The following figures provide examples of predictions for a site during the period from 2023-06-26 to 2023-07-01. These plots demonstrate the different federated and centralized approaches.
To begin training the system using the provided files, follow these steps. These files configure different components of the system, including the client and server components for both training and prediction tasks. Below is a guide to get started:
- Docker: Required for containerizing and managing the training and prediction processes in a portable manner.

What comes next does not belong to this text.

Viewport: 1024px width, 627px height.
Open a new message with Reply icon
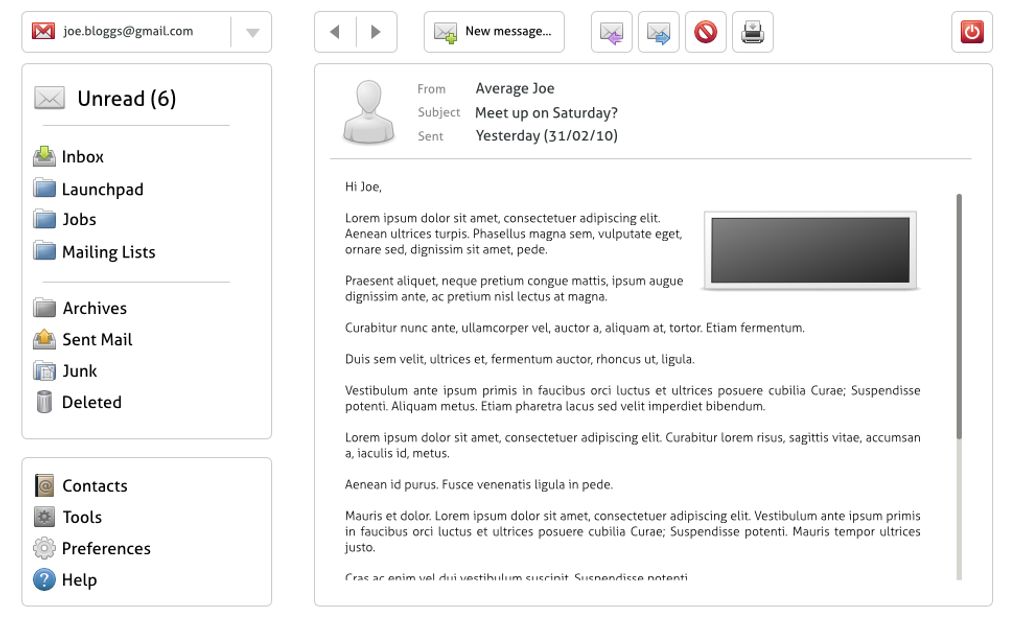click(611, 31)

Ensure that Docker is installed and running on your machine. Docker containers are used to orchestrate the components involved in the federated learning process.
-
Centralized Client Prediction: If you want to run a prediction using a centralized client model, use the
docker-compose.centralized-client-prediction.yml
file.docker-compose -f test/docker-compose.centralized-client-prediction.yml up
-
Centralized Client Training: To train the model using centralized methods, use the
docker-compose.centralized-client-training.yml
file.docker-compose -f test/docker-compose.centralized-client-training.yml up
-
Client Prediction: For federated client prediction tasks, use the
docker-compose.client-prediction.yml
file.docker-compose -f test/docker-compose.client-prediction.yml up
-
Client Training: To initiate federated client-side training, use the
docker-compose.client-training.yml
file.docker-compose -f test/docker-compose.client-training.yml up
-
Server Configuration: The server side of the federated learning system is configured in
docker-compose.server.yml
. It manages the overall process of coordinating clients and performing model aggregation.docker-compose -f test/docker-compose.server.yml up
To start training, you will need to run the appropriate Docker Compose commands based on your setup. If you are focusing on federated learning, you will primarily use docker-compose.client-training.yml
for client-side model training.
After starting the Docker containers, the clients will start their local training using their respective datasets, without sharing raw data with the server. The server will aggregate the model updates asynchronously, allowing continual learning over time.